The Coffee Flavor Wheel Guide

We all love a good cup of coffee but how far does your appreciation go? Have you ever tried naming all the different flavors swirling in your cup?

Thanks to the coffee flavor wheel anyone can learn the flavor combinations that make their favorite coffee just that good. If you’ve never heard of it or you’ve heard of it but never tried to use it, consider this a friendly nudge to take that next step in your coffee journey. But before you do, let’s dive into how the coffee flavor wheel came to be, what it is, and how to use it.

Coffee cupping

The first coffee flavor wheel was published in 1995, but by 2009, most coffee sommeliers considered it outdated and unhelpful. The Specialty Coffee Association of America’s (SCAA) first symposium laid the groundwork for the coffee industry’s next project. Made up of one hundred sensory scientists and two coffee organizations (the SCAA and World Coffee Research), the three year project launched.

After years of hard work and incredible research, the SCAA debuted the new coffee flavor wheel in 2016. To this day, the coffee flavor wheel not only is the most iconic resource within the coffee industry but also the largest research project conducted on coffee. And it was a game changer in the world of coffee.  

What Is the Coffee Flavor Wheel?

Coffee flavor wheel

The coffee flavor wheel is exactly what it sounds like, a wheel made up of three different layers, defining different flavors you can find in coffee. The center of the wheel has flavors any of us would recognize, like savory, spice, nuts, chocolate, and fruit, but from there, the flavors become more niche. For example, the next layer narrows different fruits down to citrus, tropical fruit, stone fruit, berry, or dried fruit. And in the final layer, citrus becomes lime, lemon, orange, and grapefruit.

The WCR sensory lexicon expands on the flavor wheel by describing the sensory experience (taste, smell, or mouthfeel), providing a specific definition, ranking the intensity score from 1 to 15, and naming references to compare the attribute against, universally unifying how coffees are cupped and described. So, what does that look like all together? Here’s an example of an attribute from the coffee wheel.

Attribute Name: Pomegranate

Attribute Description: A sour, sweet, fruity aromatic that may be somewhat dark, musty and earthy, reminiscent of dark fruits and root vegetables, such as beets and carrots.

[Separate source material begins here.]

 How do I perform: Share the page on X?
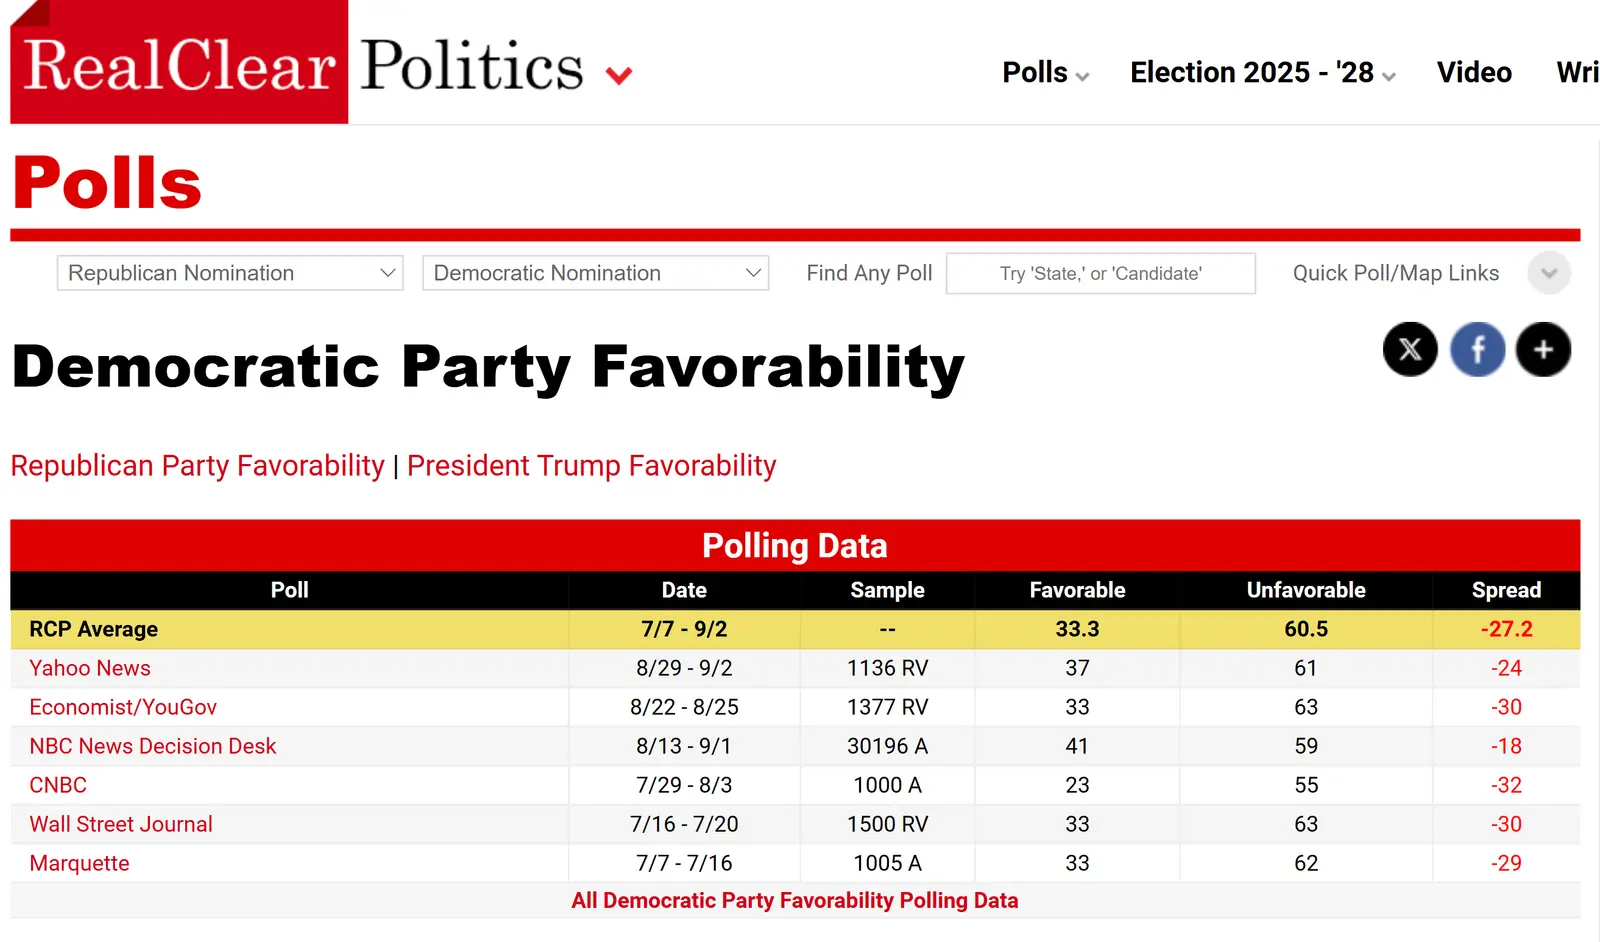[x=1410, y=349]
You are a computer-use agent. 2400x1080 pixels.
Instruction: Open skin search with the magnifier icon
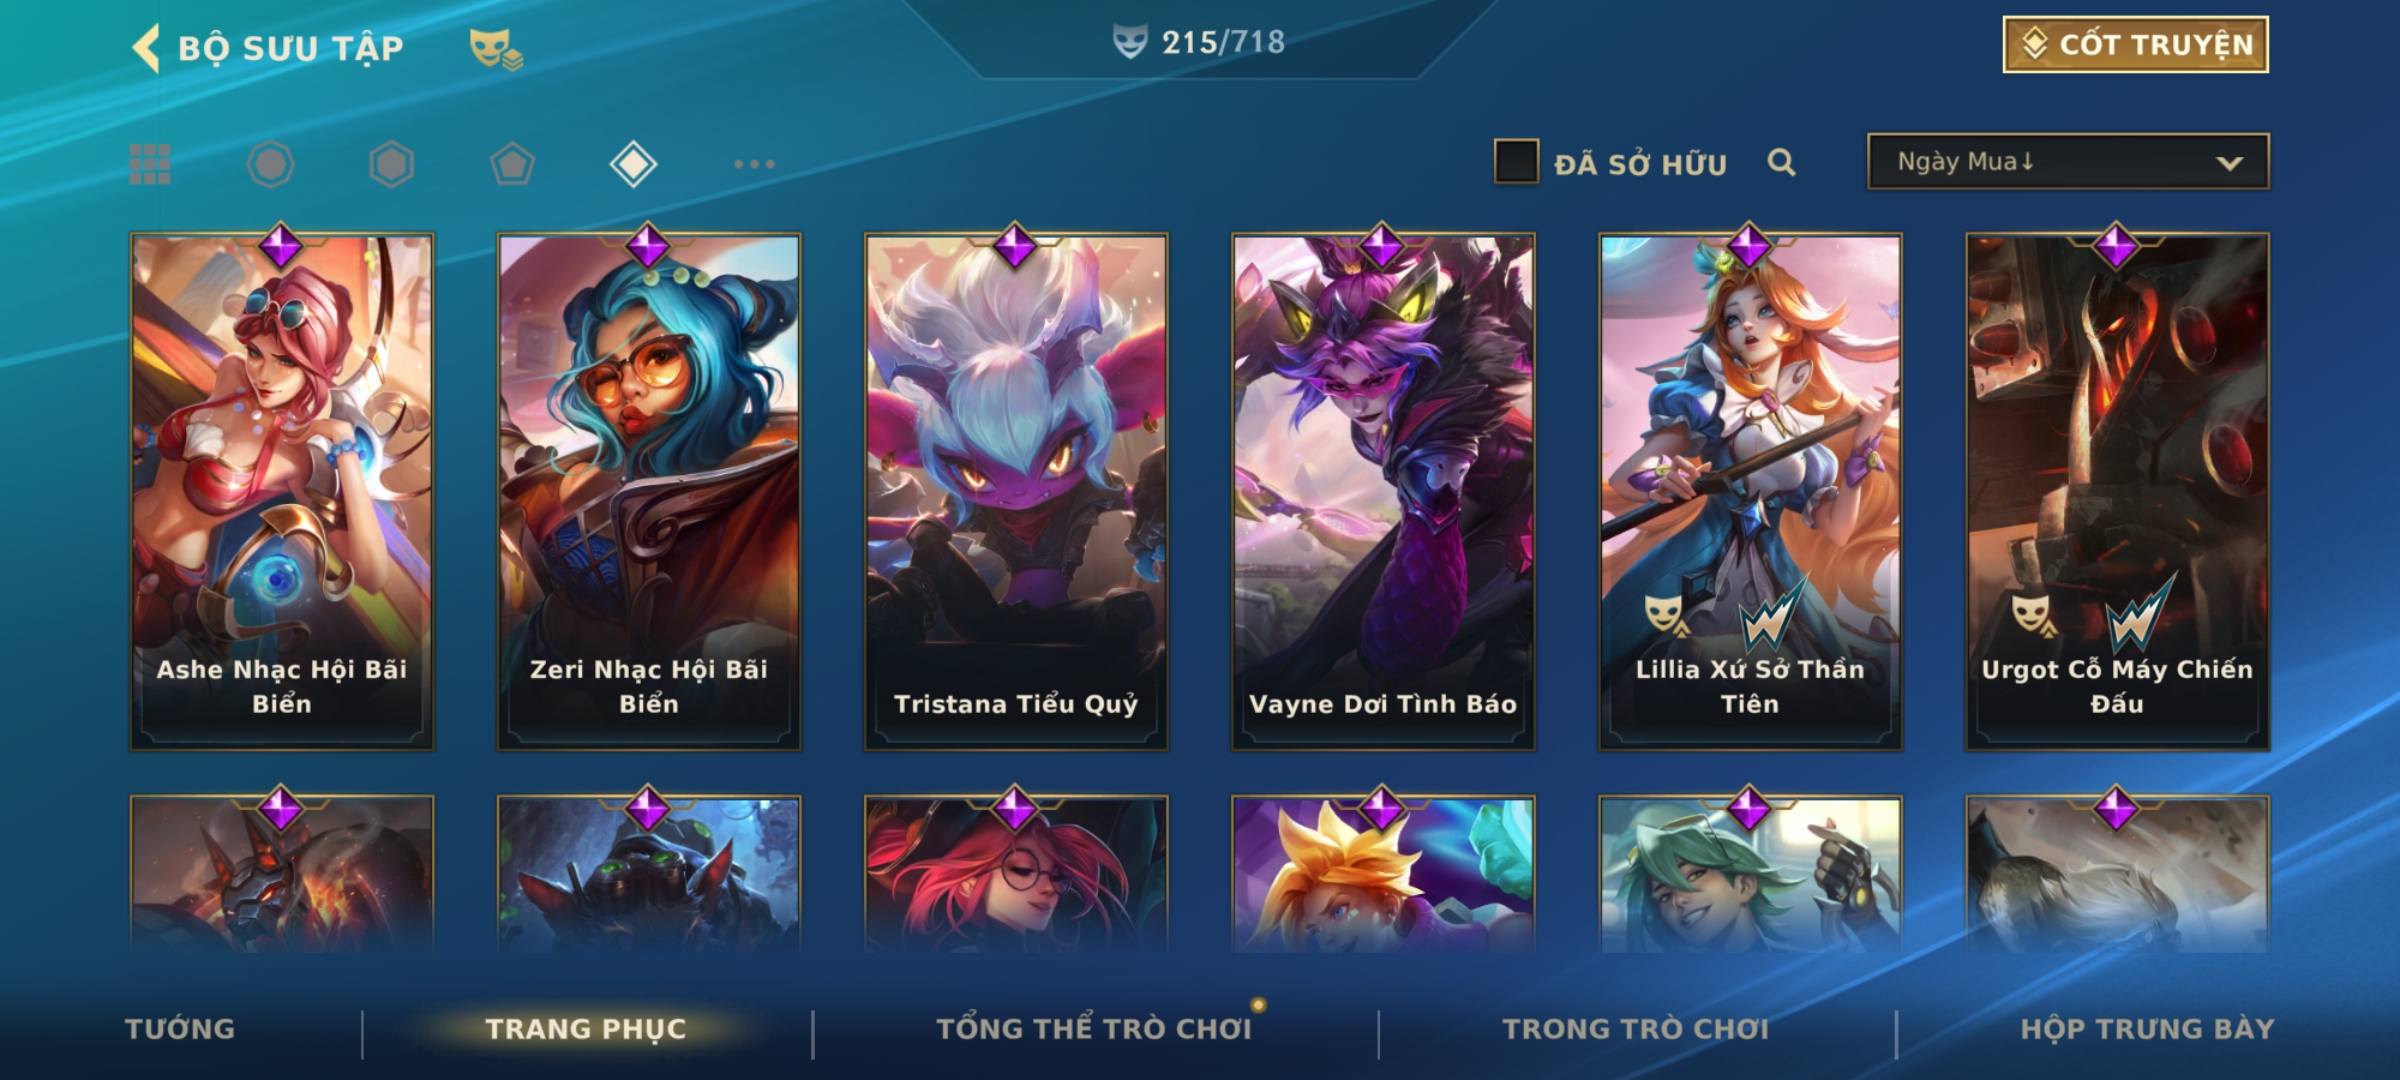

May also have an astringent mouthfeel.

Aroma Intensity: 5.5

Flavor Intensity: 7.5

Reference: R.W. Knudsen Organic Just Pomegranate Juice

The flavor wheel also provides characteristics and body descriptors to further define the specific attributes. Body descriptors range from light to heavy, starting with a watery, tea-like texture and ending with a full texture reminiscent of whole milk. Because of how the flavors, acidity, and body interact in each coffee, you can also describe your cup of coffee as crisp, bright, muted, structured, delicate, dry, syrupy, and dirty. Once you familiarize yourself with the coffee lingo, a whole new world opens up, letting you experience your coffee more fully than you ever have.

How Do You Use the Coffee Flavor Wheel?

Now we get to the most important question: How do you use the coffee flavor wheel? To begin, you’ll want to start in the center and work outward. The most general descriptors are in the center, as you can see above, so this gives you a good baseline to work from and guide your discoveries.

If you feel stuck at any point, take a step back and look at the wheel as a whole. Maybe you can identify that you’re tasting a fruit, so you move further in the wheel, but you aren’t sure which fruit it is. Narrow your choices by color next. If you decide your coffee has citrus notes, is it reminiscent of a yellow citrus fruit or a pink one or green? Each color was carefully chosen to help guide you through your decision making process.

Something else to be aware of are the gaps between specific attributes. These gaps indicate how closely those attributes are to one another. While chamomile and honey may sound similar, they are two distinct flavors, seen in the gap between them.

Coffee cupping isn’t easy, especially if you’re a beginner. People spend years perfecting their craft and learning each nuance to differentiate between flavors. A good tip for coffee cupping beginners is to compare flavors to one another to decide which one you’re tasting. Are there notes of berries or citrus? Vanilla or brown sugar? Nutty or cocoa? While you may not know exactly what each attribute tastes like, you can at least narrow it down by eliminating what the coffee doesn’t taste like.

How Does the Coffee Flavor Wheel Relate to Home Roasters?

While it may seem overwhelming at first glance, the coffee flavor wheel isn’t just for professional tasters or coffee connoisseurs. It was created to help every coffee lover decode the flavor profile of their favorite coffees. Once you learn the lingo, the wheel is an invaluable tool if you’d like to further your coffee journey.


The coffee flavor wheel revolutionized the coffee world by standardizing the lingo, defining each different flavor, and providing real-world references to compare them to. Whether you’re an expert or a beginner, the flavor wheel can help you hone your coffee skills and further your understanding and enjoyment of coffee.